When Microsoft-centric software component vendor GrapeCity acquired longtime partner ComponentOne in June, the amount of revenue the company generated from the sale of software tools was around 60%. That’s because GrapeCity is so much more than a software creator, reseller and distributor; it’s a story rooted in post-World War II missionary work.
The company was founded by Paul Broman, an American missionary, who in 1946 was working as a medic with the Allied occupation forces. That was because his father, a devoutly religious man, did not want his son to be directly involved in the death of a people he viewed as noble. After viewing the carnage in Japan first-hand, he relocated there in 1950, took a Japanese wife and, along with seven other families and others, realized another way they could help Japan re-estabilsh itself on the world stage was by teaching its children English.
Broman and the other missionaries bought a small hill in a remote part of Japan and built a kindergarten on the land. They were so passionate about instruction, and firm in the belief that those at the school should get great value for their money, that the school flourished. Broman then taught himself how to program, and in 1983, he wrote an accounting software package that was so successful that it laid the foundation for GrapeCity.
In the meantime, according to current general manager Rick Williamson, U.S. software companies began working with Broman and his team to translate their software into Japanese. “You’d be amazed how much money they make selling tools in Japan,” Williamson said.
One of the company’s major efforts today is around GrapeSEED, a multimedia curriculum created to teach non-native English speakers the language with great proficiency and efficiency. Sunny Wong, who sold ComponentOne to GrapeCity, visited the facilities in Japan.

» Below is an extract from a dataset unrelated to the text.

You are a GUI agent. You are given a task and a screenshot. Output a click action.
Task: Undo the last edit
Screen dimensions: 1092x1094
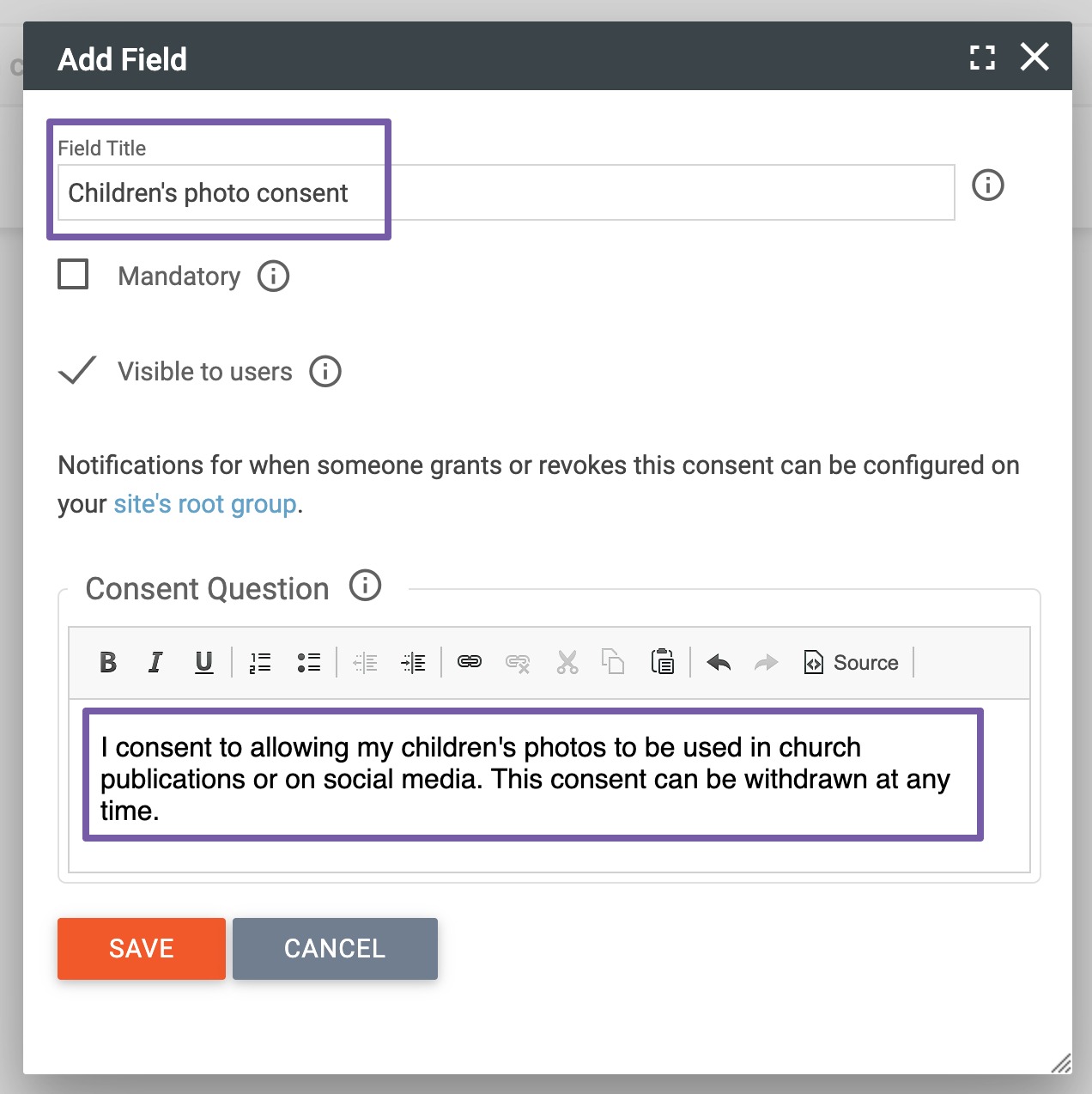tap(719, 662)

“What impressed me most was WINEstudios,” he said. “They make movies there, and commercials, along with the GrapeSEED DVDs. They’ve hired some ex-Disney animators, and it’s actually the largest movie studio outside of Tokyo.”
Grape stands for fertility and growth; city reflects stability. Throw in the belief that you treat others as you would want to be treated, and you now know GrapeCity.
And now that you do, forget it. Everywhere but in Japan, Williamson said, the company will use the ComponentOne brand, even as its Asia business experiences growth in China, Korea, Vietnam and Myanmar. That’s the word the company is now looking to spread.
David Rubinstein is editor-in-chief of SD Times.